次に、折り返しをしたけれど担当者が不在だった場合の例文です。

こちらもビジネスシーンと就活の例をそれぞれ紹介します。

ビジネスシーン

折り返し電話をしたとき、今度は相手の都合が悪いこともあります。元々最初の電話を自分が出られなかったことが原因なので、こちらから折り返し電話を要求するのは避けた方がいいでしょう。

電話口の人に、改めてこちらから電話することを伝えてもらいましょう。

あなた「お世話になっております。○○社の●●と申します。■■部の▲▲様をお願いいたします」
受付 「申し訳ありません。ただいま▲▲は席を外しております」
あなた「わかりました。それでは、また後ほどお電話いたしますので、よろしくお伝えください」

就活

就活シーンでも、担当者が社用の携帯電話から電話をかけてくることがあります。その場合、相手の都合が悪いときには留守電につながることも。留守番電話につながった場合に残すメッセージの例を見ていきましょう。

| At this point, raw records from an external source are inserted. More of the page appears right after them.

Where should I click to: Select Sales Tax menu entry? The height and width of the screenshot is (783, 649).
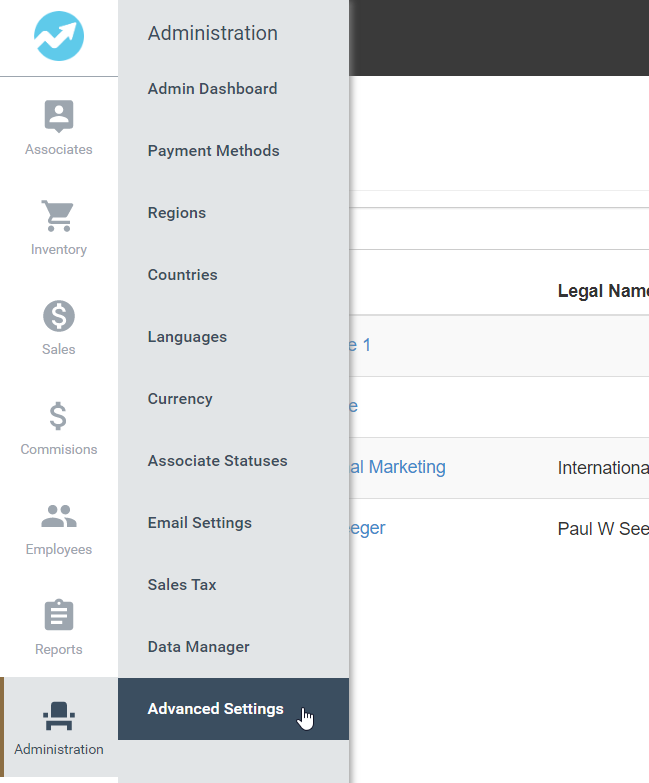pos(182,585)
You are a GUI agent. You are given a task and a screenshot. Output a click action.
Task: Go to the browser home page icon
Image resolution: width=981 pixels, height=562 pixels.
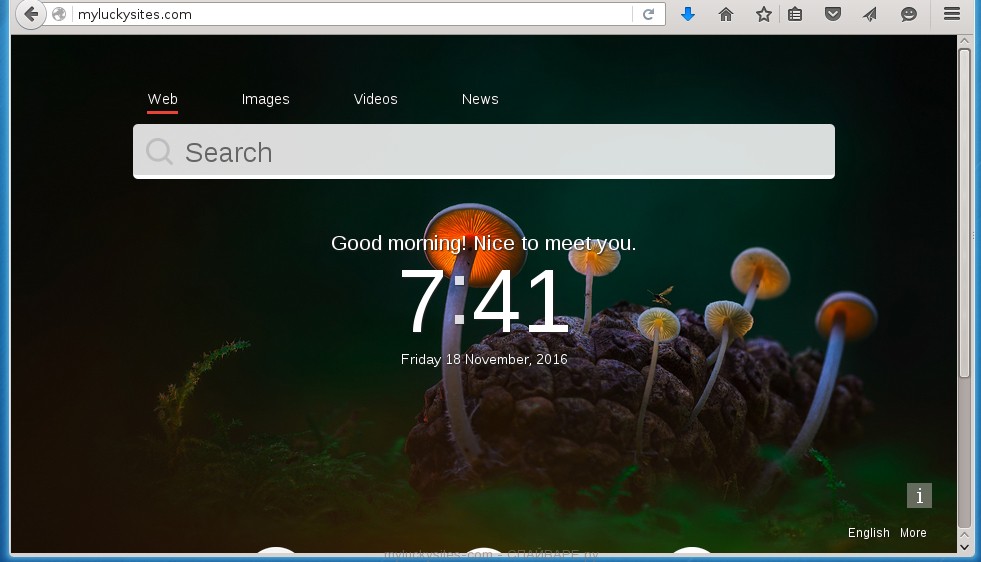(x=726, y=14)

あなた「お世話になっております。先ほどお電話をいただきました、○○大学■■学部の●●です。お忙しいときに失礼いたしました。今はご都合が悪いようですので、また後ほど、ご連絡を差し上げます。どうぞよろしくお願いいたします」

ビジネスでも就活でも、折り返し電話はなるべく早くかけ、丁寧な言葉遣いで

大切な電話を取り損なうと思わずドキッとしてしまいますが、まずは落ち着きましょう。送信前に何度も見返せるメールと違い、電話は一発勝負です。特に折り返し電話は、一歩間違えると相手に不快な印象を与えることもあります。きちんとしたマナーで対応したいですよね。

なるべく早く折り返しできるようにしつつ、きちんと準備をして、丁寧な言葉遣いで誠実な電話を心がけましょう。